Phyllis Cheung is vice president of marketing for McDonald’s China. She says it’s the first time the fast-food company has done such a big online campaign, targeting Chinese consumers.
Phyllis Cheung: How we make use of the Internet is let’s provide them with a platform and a way to express their creativity.
Call it interactive advertising. McDonald’s invited Internet users to upload videos, poems, and songs about the Olympics. Adidas created a Web site too, to let Chinese users trade cards of their favorite athletes.
The hope, of course, is that all of this translates into billions of dollars in sales. But Steven Lin isn’t so sure.

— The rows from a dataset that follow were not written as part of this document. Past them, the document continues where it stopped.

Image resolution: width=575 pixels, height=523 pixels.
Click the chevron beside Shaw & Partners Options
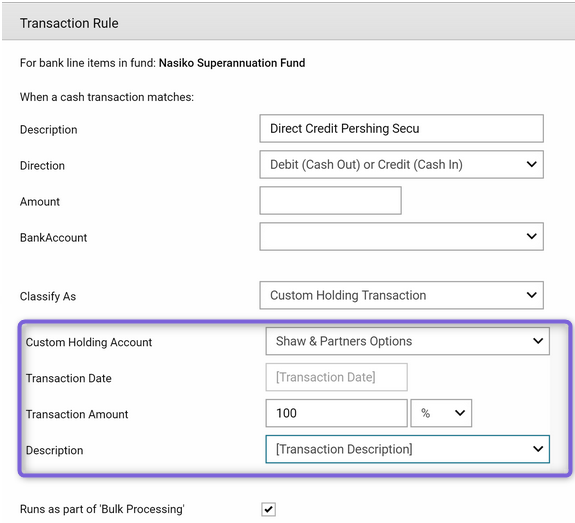(538, 341)
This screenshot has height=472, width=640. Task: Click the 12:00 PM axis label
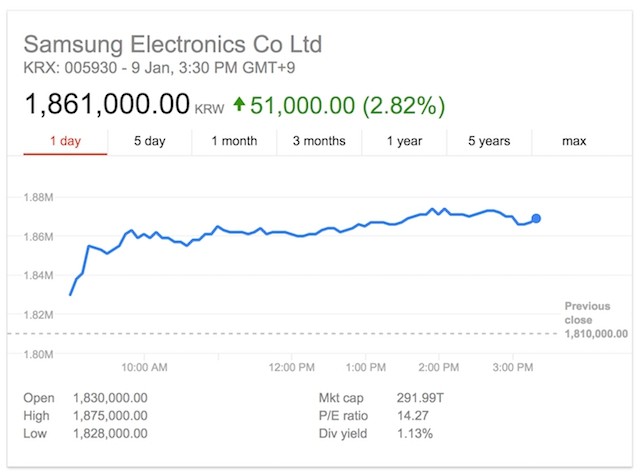click(x=292, y=367)
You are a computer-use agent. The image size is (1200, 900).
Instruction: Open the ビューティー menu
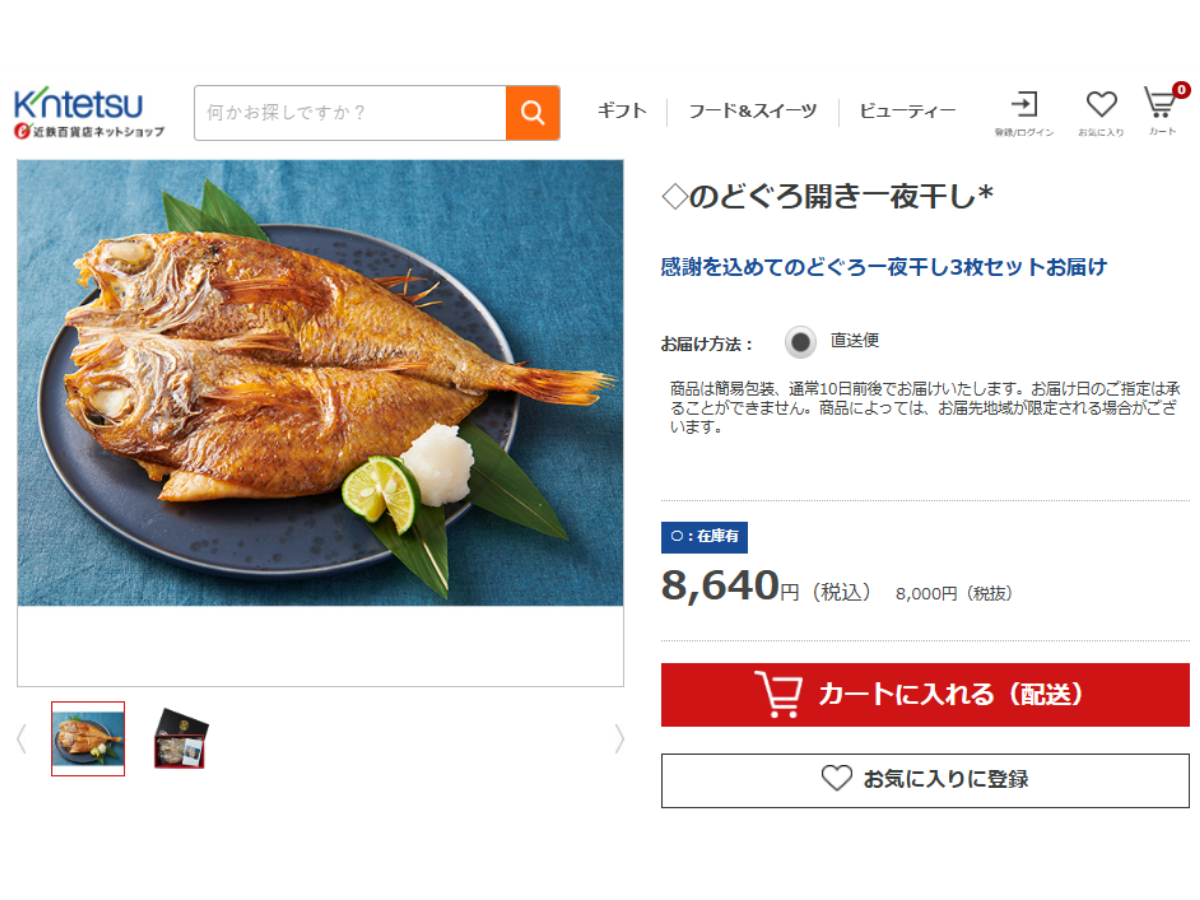(x=907, y=111)
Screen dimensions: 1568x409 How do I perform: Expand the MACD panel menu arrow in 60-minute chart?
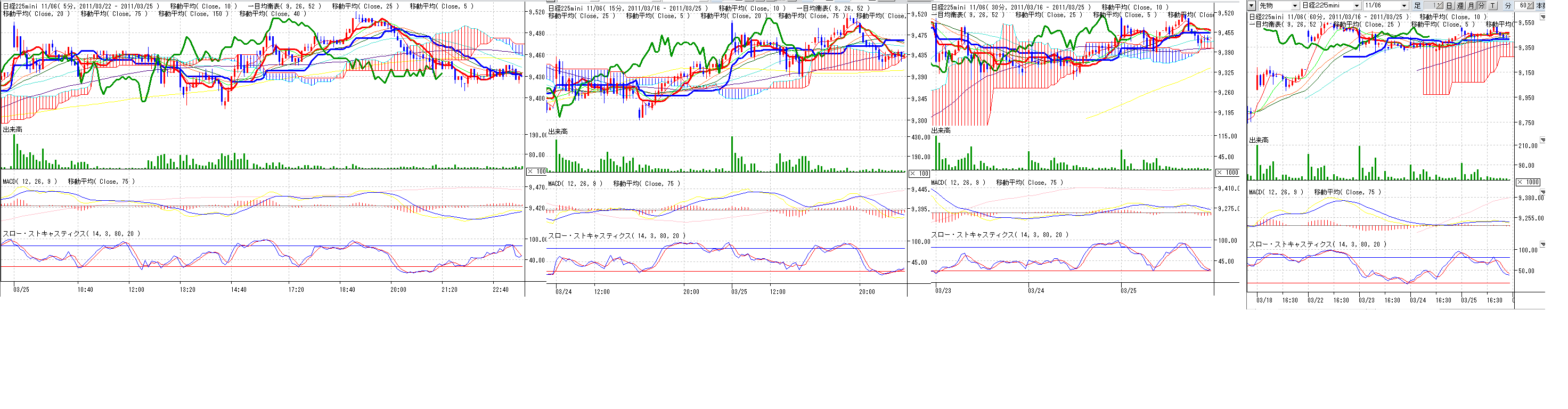point(1542,192)

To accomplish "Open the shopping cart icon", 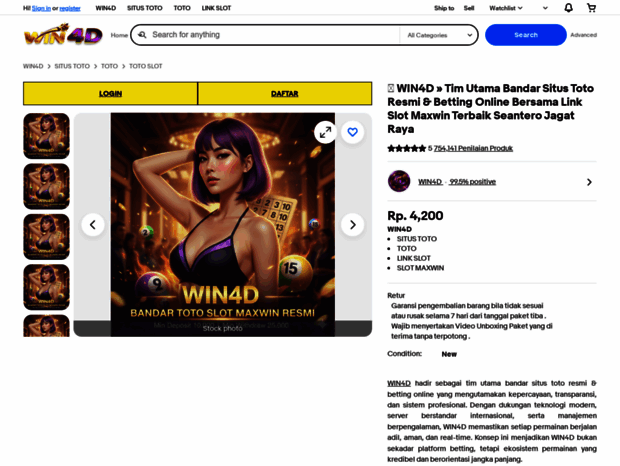I will point(591,8).
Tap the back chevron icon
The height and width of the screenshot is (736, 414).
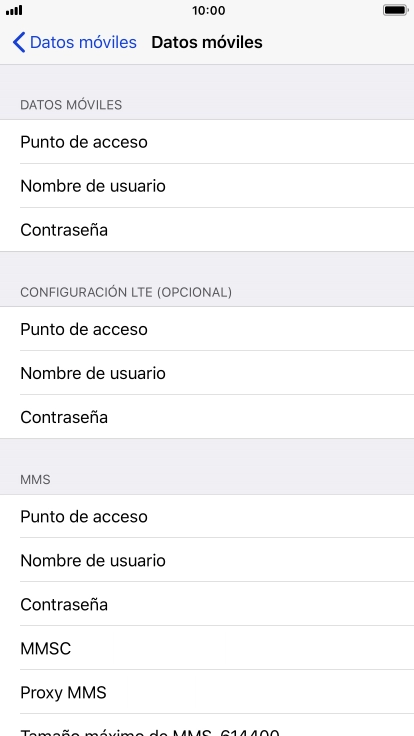pos(19,42)
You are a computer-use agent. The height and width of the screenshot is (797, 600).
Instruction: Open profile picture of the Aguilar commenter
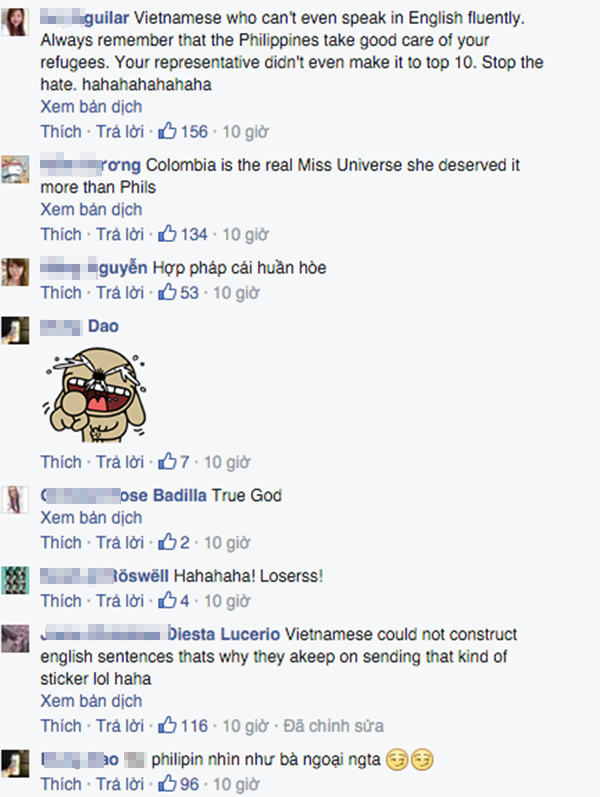click(15, 22)
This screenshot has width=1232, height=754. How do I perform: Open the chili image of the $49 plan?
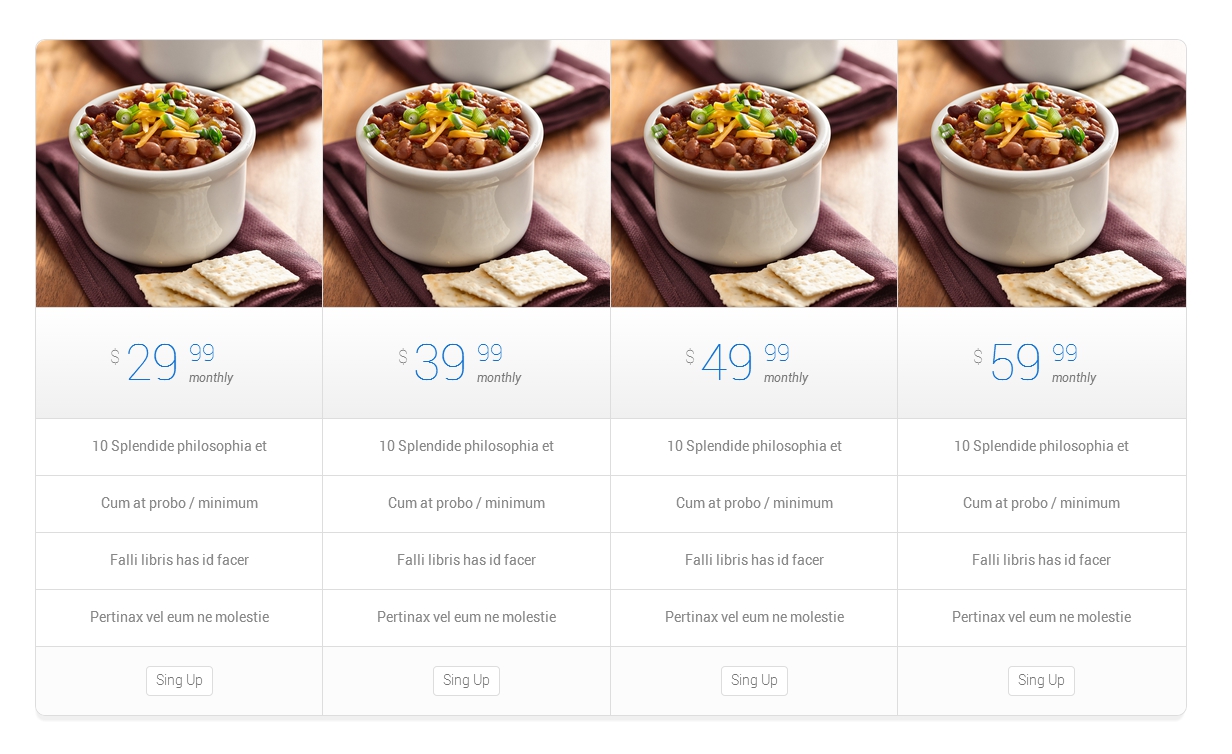pos(754,173)
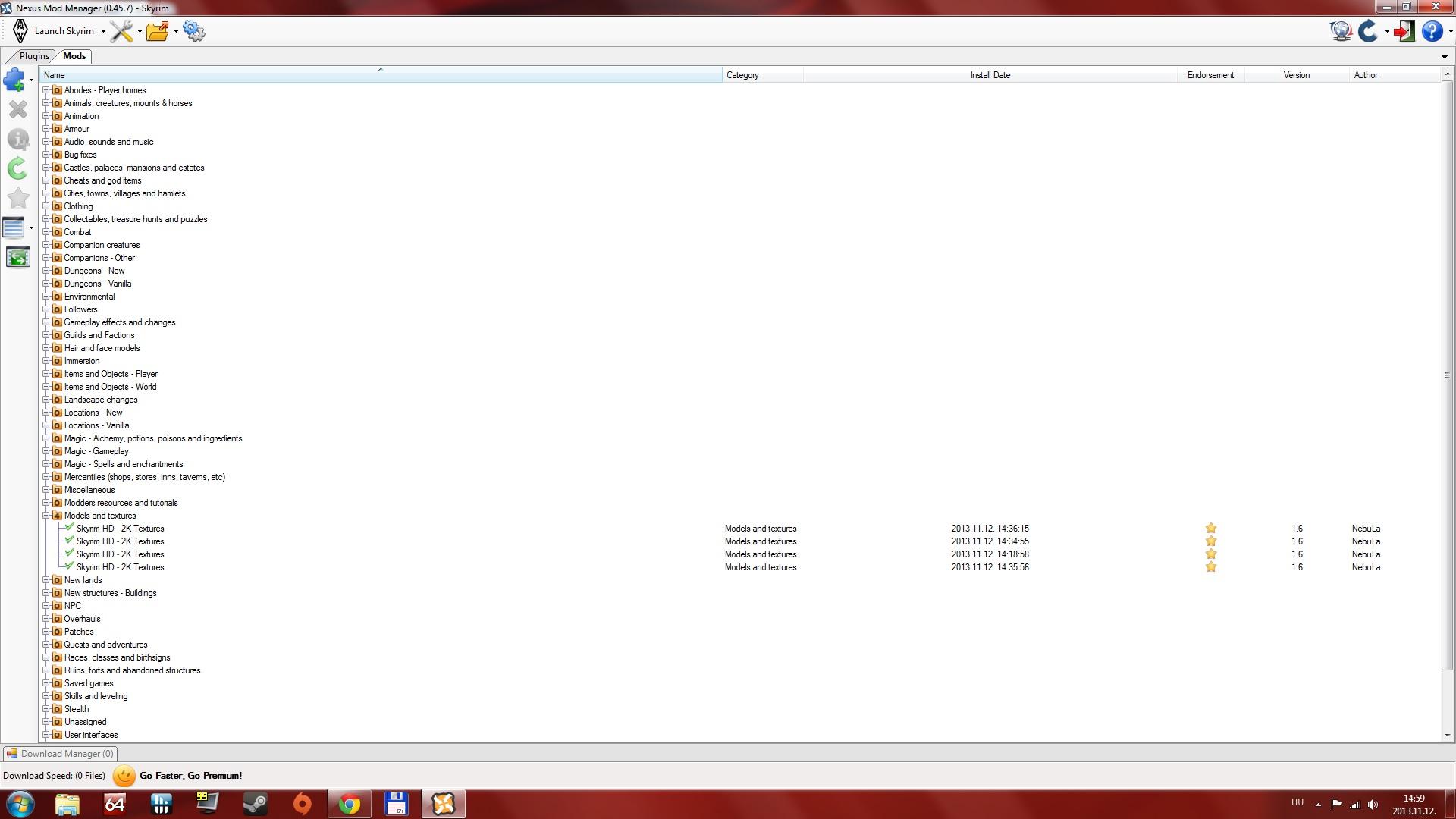Expand the Bug fixes category node
Viewport: 1456px width, 819px height.
(x=46, y=155)
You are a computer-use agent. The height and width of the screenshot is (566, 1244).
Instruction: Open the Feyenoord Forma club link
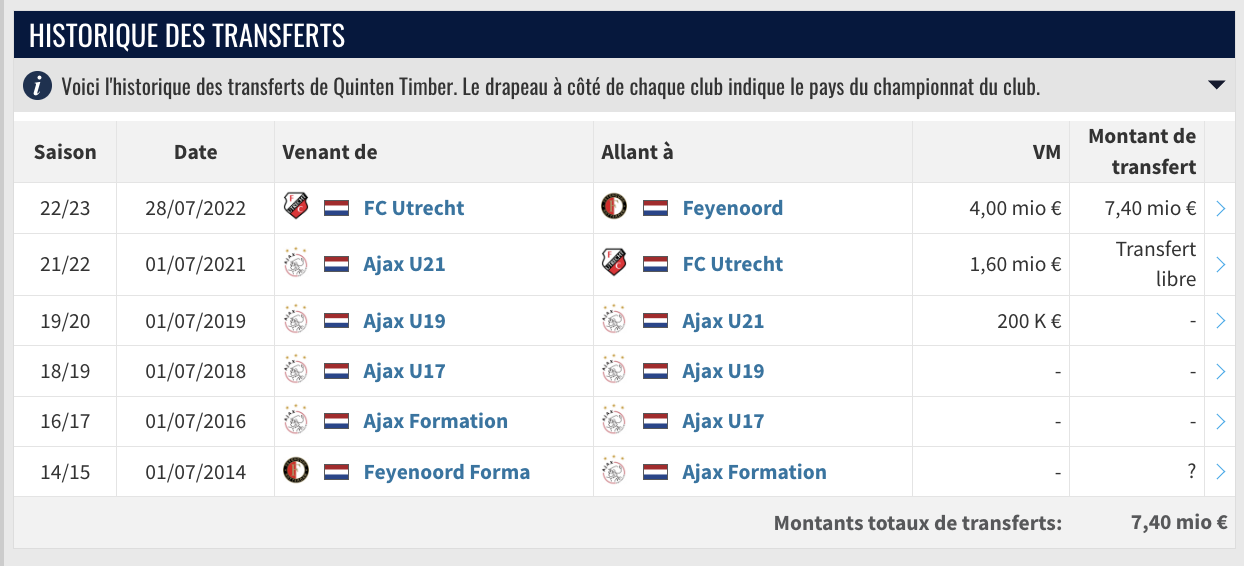(446, 472)
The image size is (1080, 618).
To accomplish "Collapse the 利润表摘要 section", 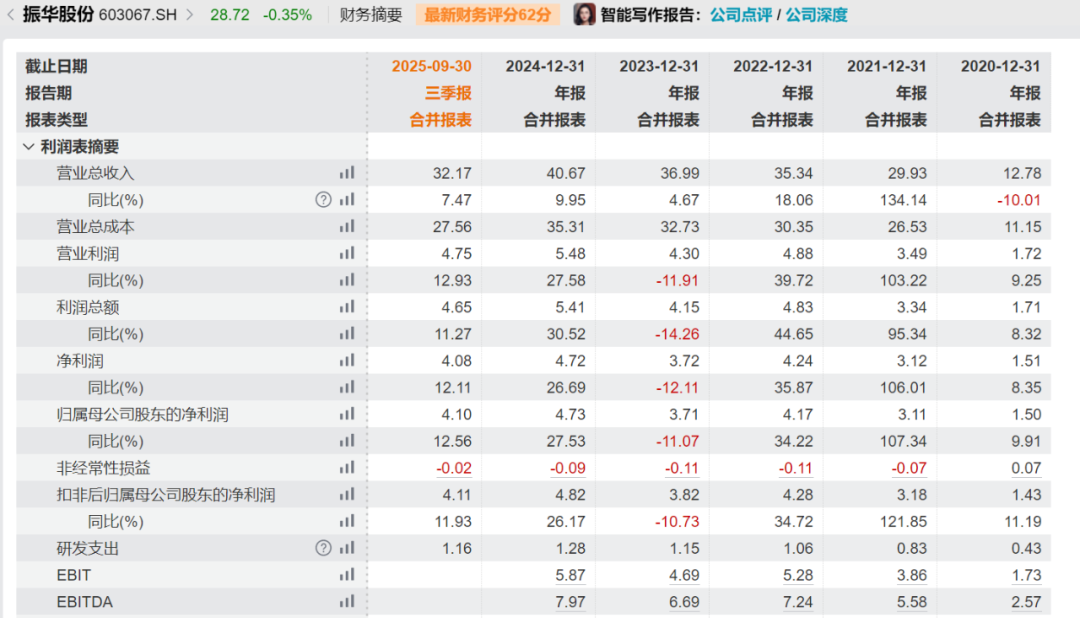I will 28,147.

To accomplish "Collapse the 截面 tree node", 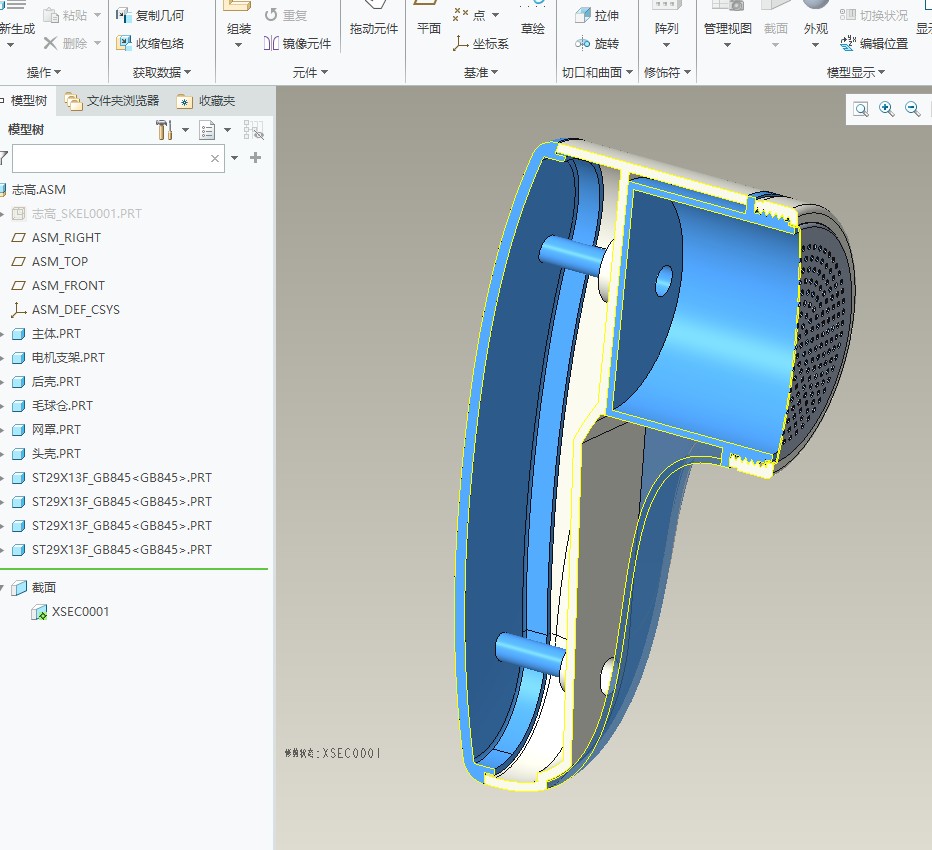I will click(3, 588).
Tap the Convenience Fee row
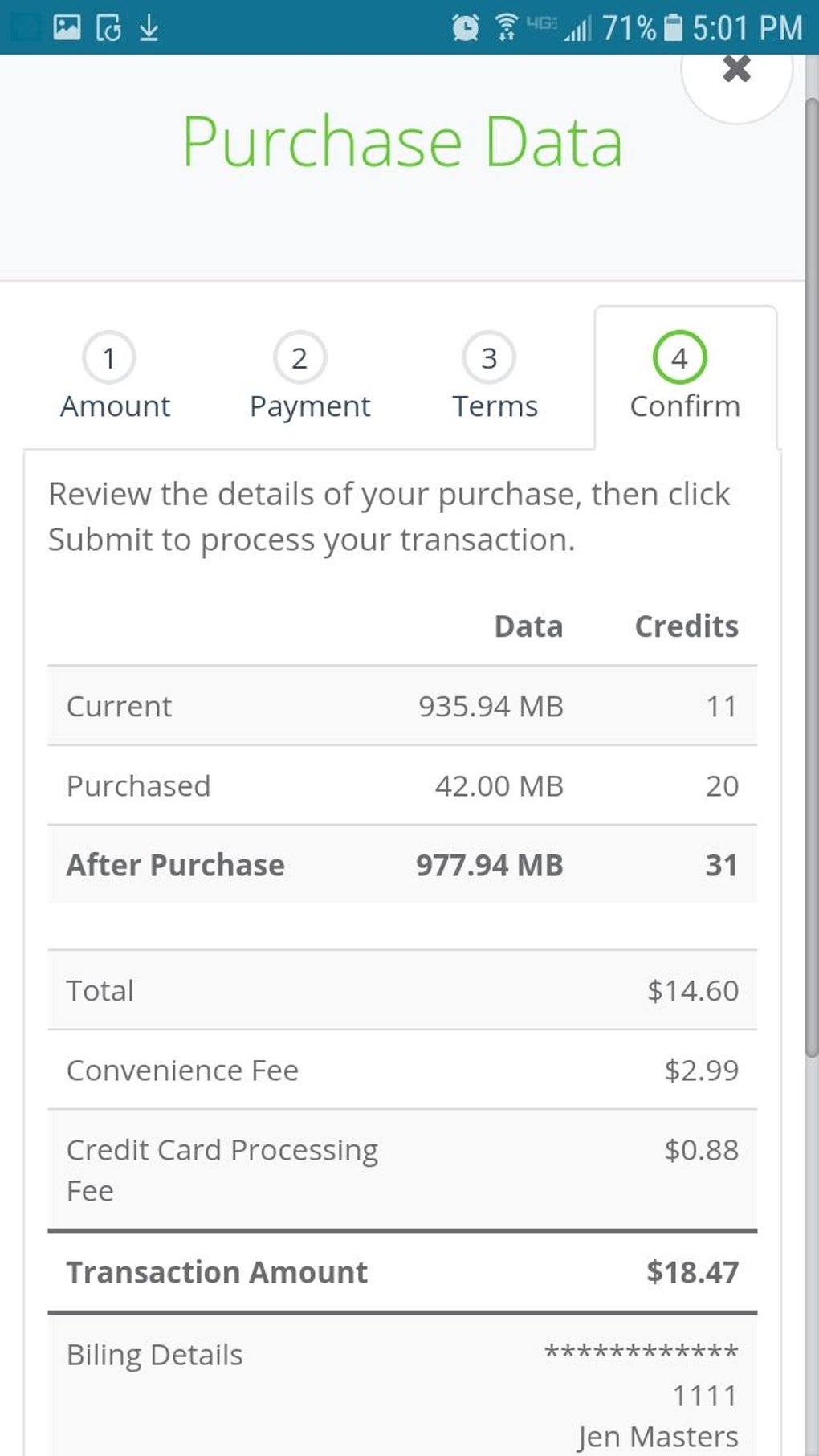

Lin: Lots of the Internet users are the very young people who cannot afford to buy Nike shoes or expensive products.
Young people like 22-year-old Tony Li. He spends more than 10 hours a day surfing the web. And he just got a job selling American sneakers to Chinese customers online, but he doesn’t own any himself.
Tony Li (voice of interpreter): I’ve never bought American brand name shoes. I just started working and they’re too expensive. But maybe in the future, when I have money, I’ll buy them.
And that’s probably the idea: Get in early so that when young Chinese can buy, they’ll buy your product.
In Beijing, I’m Lisa Chow for Marketplace.